Unit 4. Developing a Stream Data Processing Job¶

The EnOS Stream Processing Service provides a user-friendly UI for designing stream data processing jobs (pipelines) with StreamSets operators (stages). Developers can quickly configure a pipeline by adding operators to the pipeline, thus completing data ingestion, filtering, processing, and storage tasks without any programming involved.

In this unit, we will develop a stream data processing job with StreamSets operators to calculate the daily energy production of wind turbines, the daily energy production of wind farms, and the carbon reduction data of wind farms.

To meet the requirements of the above scenario, we will use the following StreamSets operators.

Operator	Description
Data Source	Get the complete data records from Kafka.
Point Selector	Specify the data records of the eos_turbine::ammeter measurement point as the input data.
Last Record Appender	Append the last record of the eos_turbine::ammeter measurement point of a wind turbine to the attr field of the current record.
Cumulant Decomposer	Get the delta value between the current record and the last record in the attr field for calculating the energy production data in the time interval.
Fixed Time Window Aggregator	Calculate the daily energy production data of a wind turbine by summing up the energy production data in all time intervals of the day. The output results will be used for further calculation and sent to Kafka as well.
TSL Parent Asset Lookup	Query the parent node (wind farm) of a wind turbine on the asset tree.
Record Generator	Generate a new record for triggering the calculation of wind farm energy production by a 1-minute frequency.
Python Evaluator 1	Append parent node information to the generated triggering point and tag the triggering point with Python scripts.
Latest Record Merger	Merge the triggering point and the daily energy production data of a wind turbine by the parent node information.
Python Evaluator 2	Calculate the daily energy production data of a wind farm by summing up the daily energy production data of all wind turbines with Python scripts. The output results will be used for further calculation and sent to Kafka as well.
Internal HTTP Client	Get the carbon reduction parameter by calling the EnOS Get Asset API.
Python Evaluator 3	Calculate the daily carbon reduction of a wind farm with Python scripts. The output results will be sent to Kafka.
Data Destination	Send all the output results to Kafka.

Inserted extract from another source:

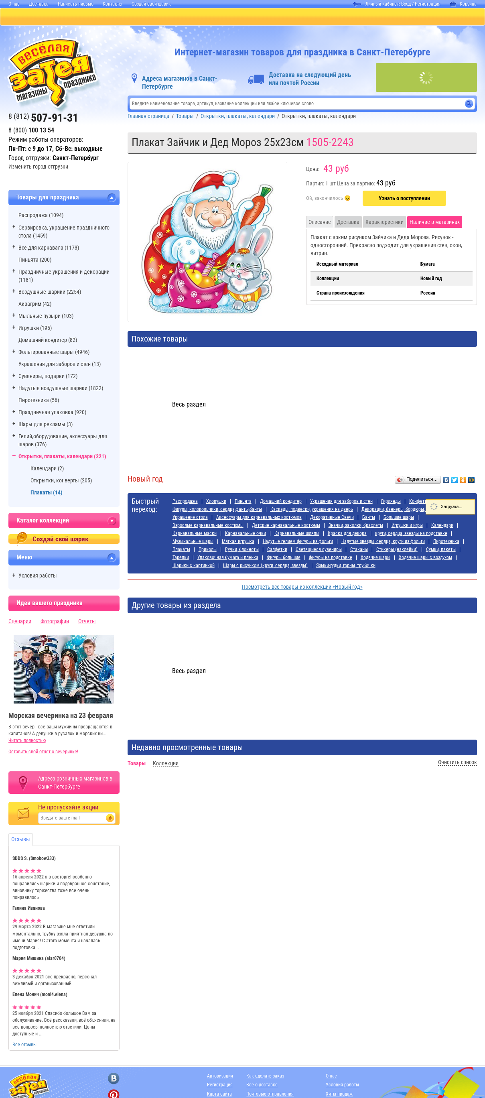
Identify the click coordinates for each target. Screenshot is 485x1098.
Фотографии (55, 622)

The business scenario is depicted in the following figure.

For detailed information about the StreamSets operators, see Calculator Library 0.0.4 Documentation.

Creating a StreamSets Pipeline¶

Download the StreamSets pipeline configuration template from https://support.envisioniot.com/docs/data-asset/en/2.1.0/_static/streamsets_pipeline_demo.json (right click the link and save the streamsets_pipeline_demo.json file to a local directory).
Log in to the EnOS Management Console, select Stream Processing > StreamSets, click the triangle beside the Create New Pipeline button, and select Import Pipeline.
On the Import Pipeline window, enter a pipeline title and description, click Browse …, navigate to and select the configuration template file, and click Import.
Set the yarn queue for the new pipeline. Click the Cluster tab, and set the value of the spark.yarn.queue field as root.streaming_{orgId}, in which orgId is the organization ID (can be retrieved from the IAM > Organization Profile page of EnOS Management Console).
Set the Kafka Consumer Group. Select the Data Source stage, click the Kafka tab, and set the value of the Consumer Group parameter (which must be unique within the organization). It is recommended to use the pipeline ID as the consumer group.

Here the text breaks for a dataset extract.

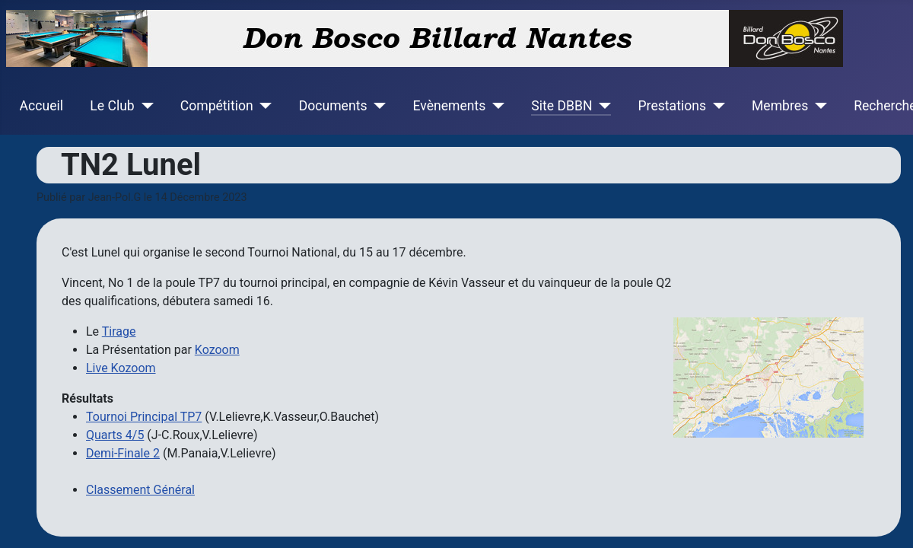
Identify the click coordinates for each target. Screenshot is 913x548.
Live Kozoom (121, 368)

Adding Operators to the Pipeline¶

Now we can add the operators and connect the operators with arrows to form the pipeline.

Select the arrow between the Data Source and Data Destination operators and click the Delete icon to remove the connection.
Click the Stage Library icon in the upper right corner of the page and select EDH Streaming Calculator Library 0.0.4.
From the list of operators, click the Point Selector operator to add it to the pipeline canvas.
Connect the output point of the Data Source operator to the input point of the Point Selector operator.
Repeat steps 3 and 4 to add the remaining operators to the pipeline and connect them by the order as shown in the following figure.
Click the Auto Arrange icon to align the display of operators in the pipeline.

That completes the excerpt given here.